QUI IL TESTO DELL'INTERVENTO

Conte ha detto di potere «parlare a testa alta» e «non per arroganza di chi ritiene di non aver commesso errori», ma «per la consapevolezza di chi ha operato con tutte le energie fisiche e psichiche per la comunità nazionale». Il premier ha sottolineato l’importanza che ha avuto la maggioranza in questi mesi difficili, «anche nei passaggi critici». Ha poi rivendicato di avere improntato tutta l’azione dell’esecutivo all’esigenza di affrontare l’emergenza sanitaria e di avere, con «una scelta politica», stanziato più di 100 miliardi di euro per dare assistenza ai cittadini e alle categorie professionali. Quanto ai provvedimenti restrittivi, ha sottolineato, è «solo tutelando la salute dei cittadini è possibile preservare il tessuto produttivo».

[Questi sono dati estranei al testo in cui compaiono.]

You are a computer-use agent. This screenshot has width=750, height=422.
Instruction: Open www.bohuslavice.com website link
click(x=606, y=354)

Dopo questa premessa, tuttavia, Conte non ha eluso i nodi politici. E, smentendo le previsioni della vigilia, ha riservato toni duri per il processo avviato da Italia Viva di Matteo Renzi. Ha affermato che questa crisi di governo «avviene in una fase cruciale del Paese. Confesso di avvertire un certo disagio - ha proseguito -, sono qui oggi non per annunciare nuovi aiuti, ma per provare a spiegare una crisi di cui immagino i cittadini - ma, debbo confessare, io stesso - non ravvisano alcun plausibile fondamento. Le nostre energie dovrebbero essere sempre tutte concentrate sulle risposte alla crisi, mentre così appaiono dissipate in contrappunti polemici, spesso sterili. Rischiamo così tutti di perdere contatto con la realtà. C'era davvero bisogno di aprire una crisi politica in questa fase? No».

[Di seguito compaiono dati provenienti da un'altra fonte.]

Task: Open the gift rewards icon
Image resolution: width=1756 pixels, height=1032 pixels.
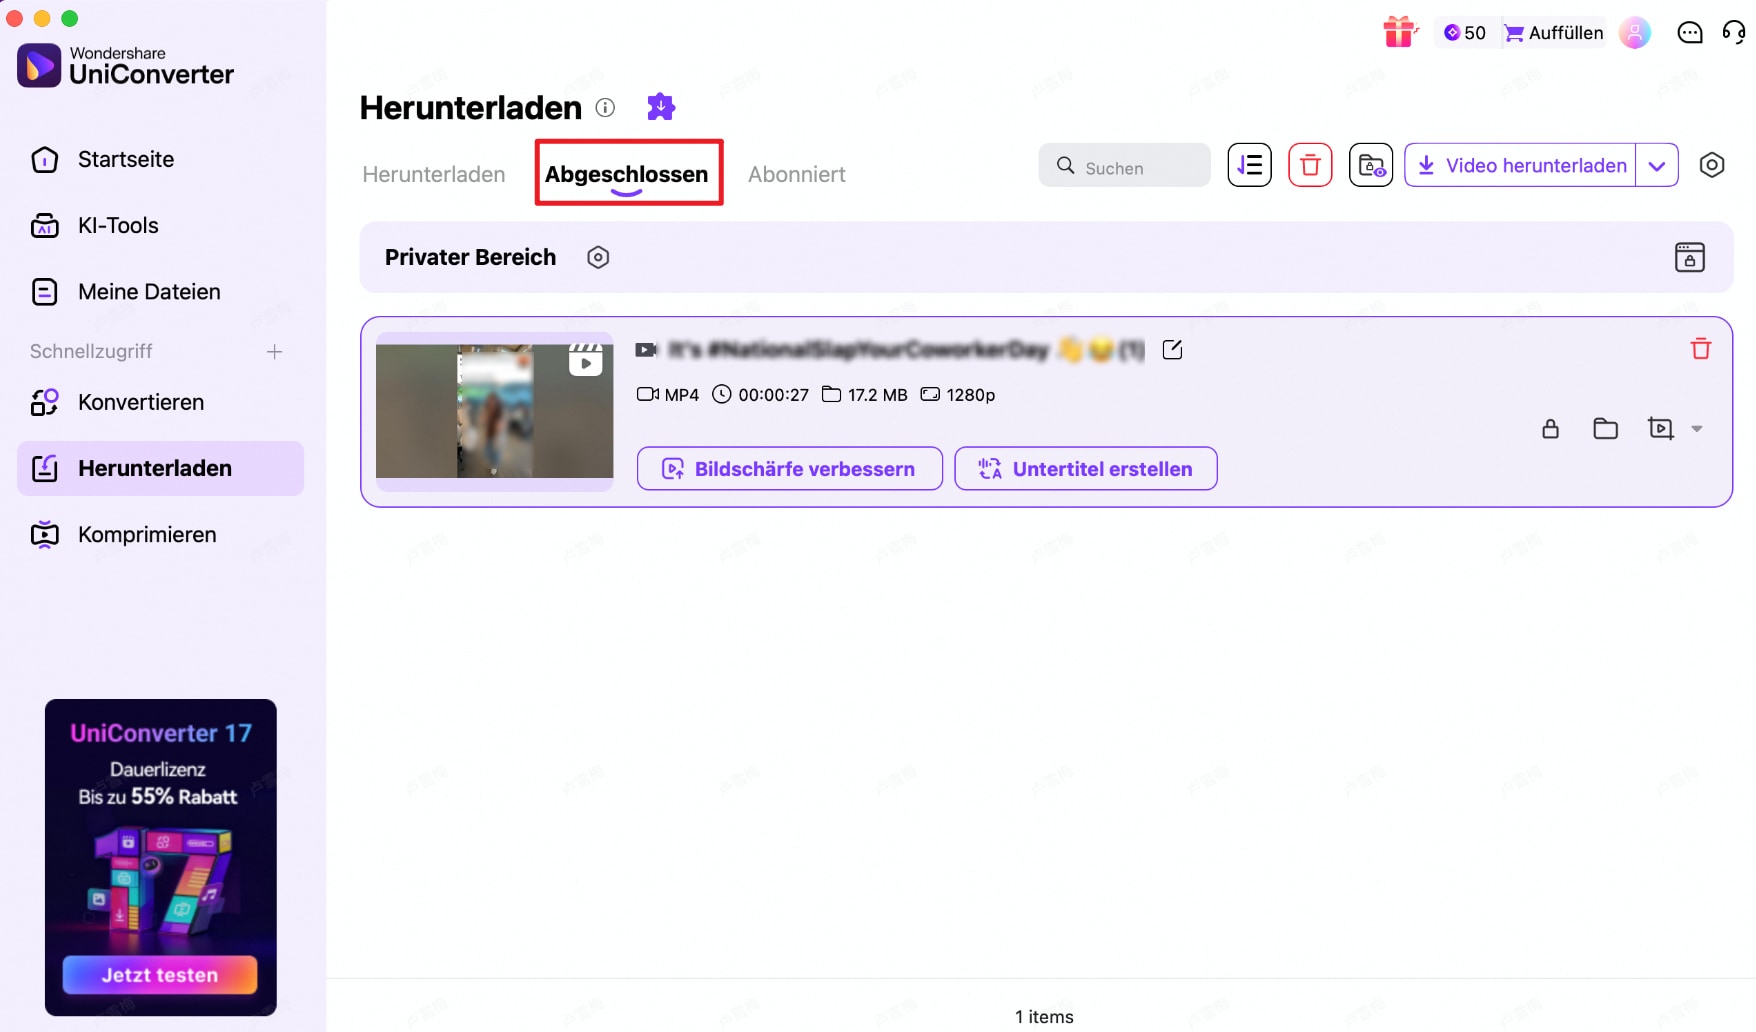Action: [x=1400, y=31]
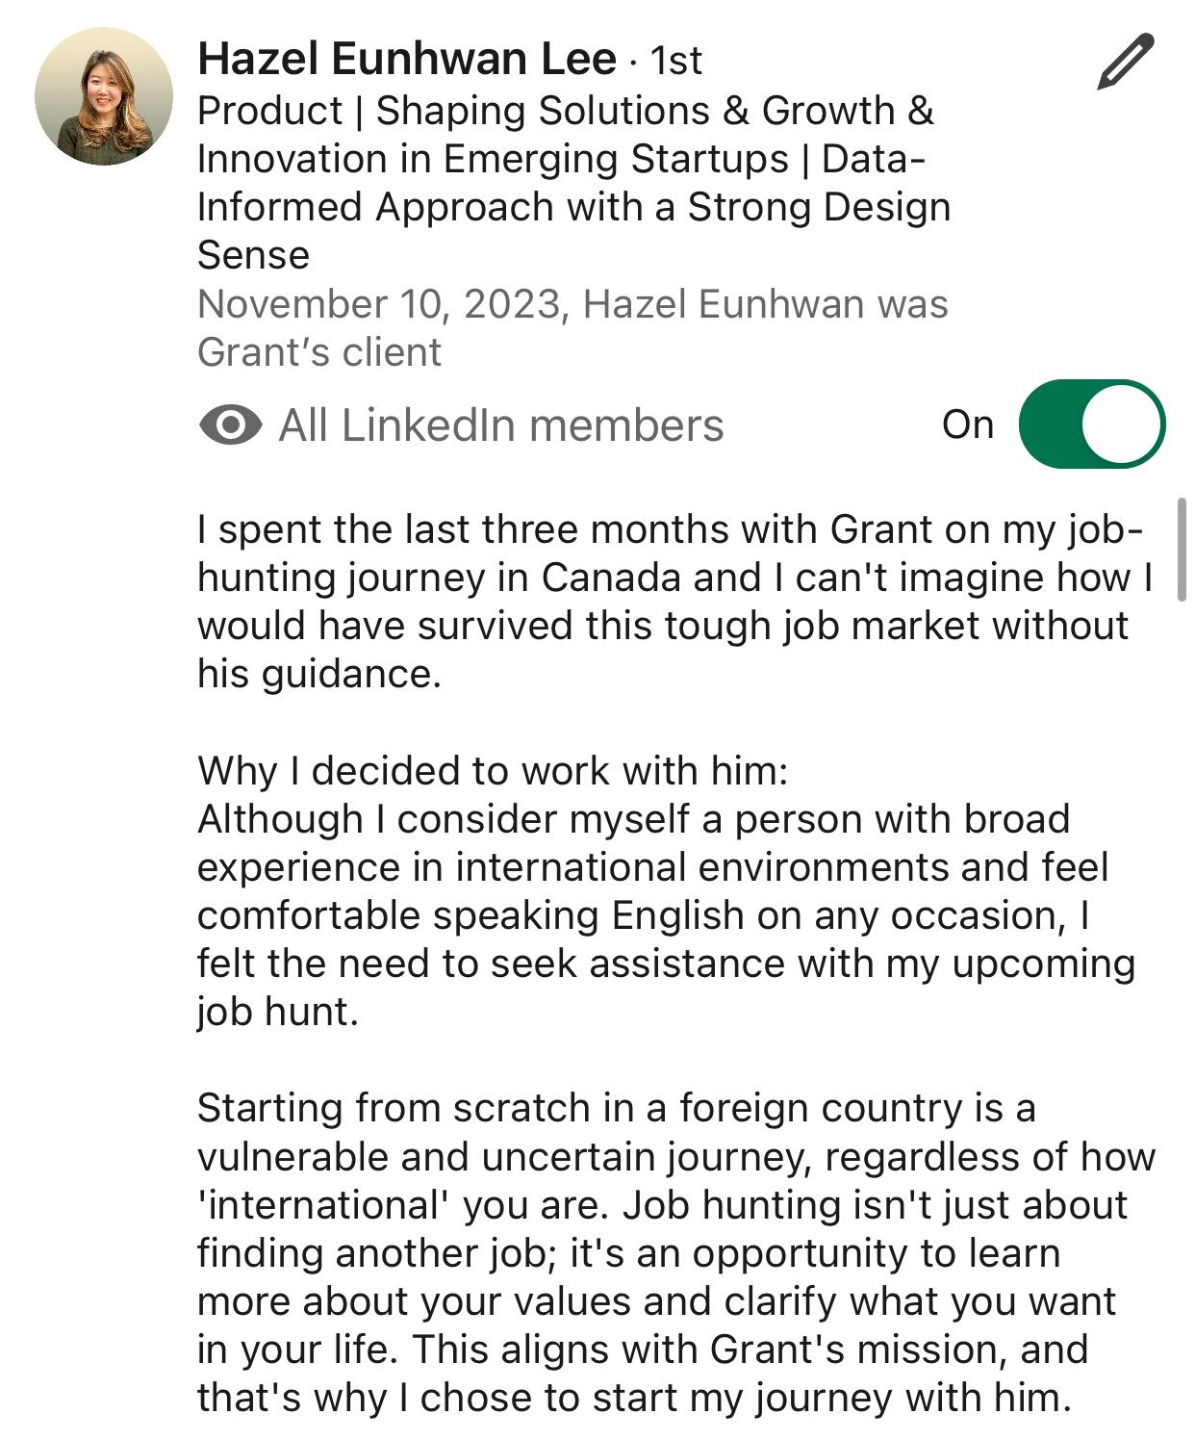Turn off the recommendation visibility switch

(x=1092, y=424)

Il presidente del Consiglio ha quindi aggiunto che nelle ultime settimane «abbiamo compiuto ogni sforzo per evitare che questa crisi, ormai latente, potesse esplodere». Ma non è stato possibile per i «continui rilanci concentrati sui temi più divisivi tra le forze di maggioranza». Si tratta di una situazione che crea «profondo sgomento nel Paese e rischia di provocare danni notevoli, non solo perché ha fatto salire lo spread, ma per gli effetti sulle cancellerie europee. Non si può cancellare quel che è accaduto», ha proseguito ancora, ma «non si può pensare di recuperare il clima di fiducia per poter lavorare tutti insieme. Adesso si volta pagina».

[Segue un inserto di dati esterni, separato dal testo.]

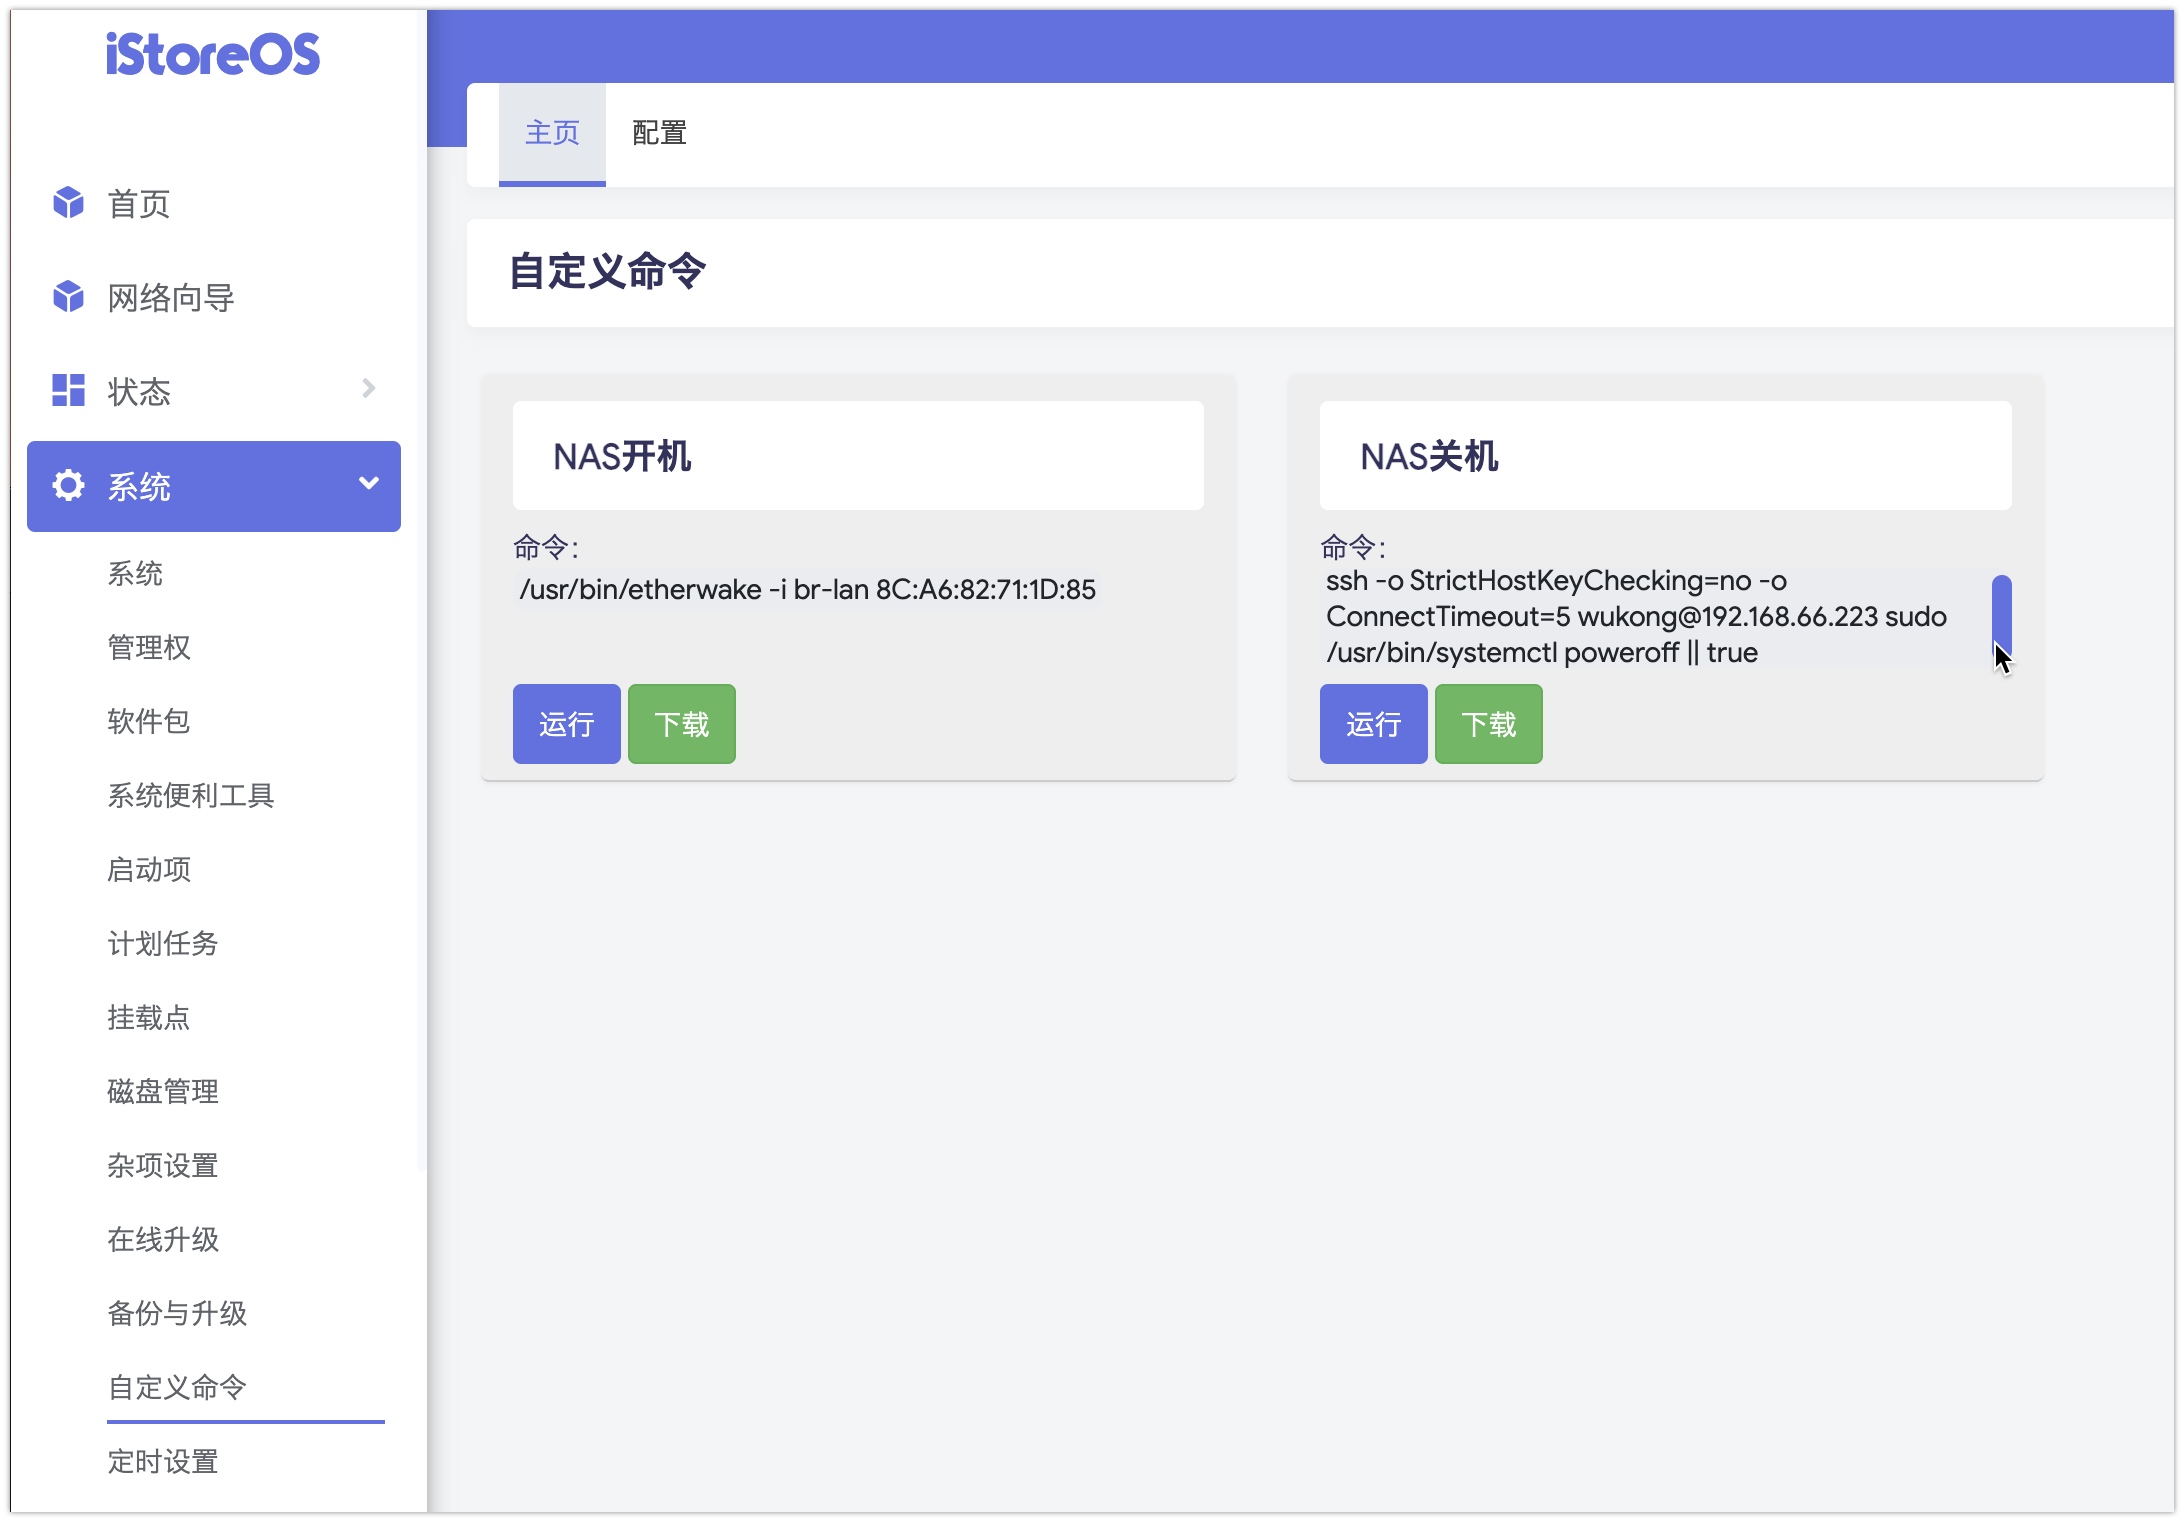
Task: Go to 磁盘管理 page
Action: (162, 1091)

L'unica apertura il premier l'ha fatta sulla delega ai servizi segreti, punto fortemente contestato da Iv (e anche dal Pd), annunciando la sua rinuncia assieme a quella (scontata) al ministero delle Politiche agricole di cui ha preso l'interim e la scelta di nominare un delegato all'intelligence, «persona di mia fiducia». Conte ha poi rilanciato le riforme istituzionali, altro tema attualmente fermo, promettendo «una riforma elettorale di impianto proporzionale». E ha fatto un appello ai "responsabili", da lui ribattezzati «volenterosi»: «Chiedo un sostegno trasparente alle forze parlamentari volenterose, che si collocano nel solco delle tradizione europeista: liberale, popolare, socialista». Un appello ripreso nelle parole finali: «Aiutateci a ripartire con la massima celerita', aiutateci a rimarginare al più presto la ferita che la crisi in atto ha prodotto nel patto di fiducia instaurato con i cittadini», rimediando a un atto «di grave irresponsabilità».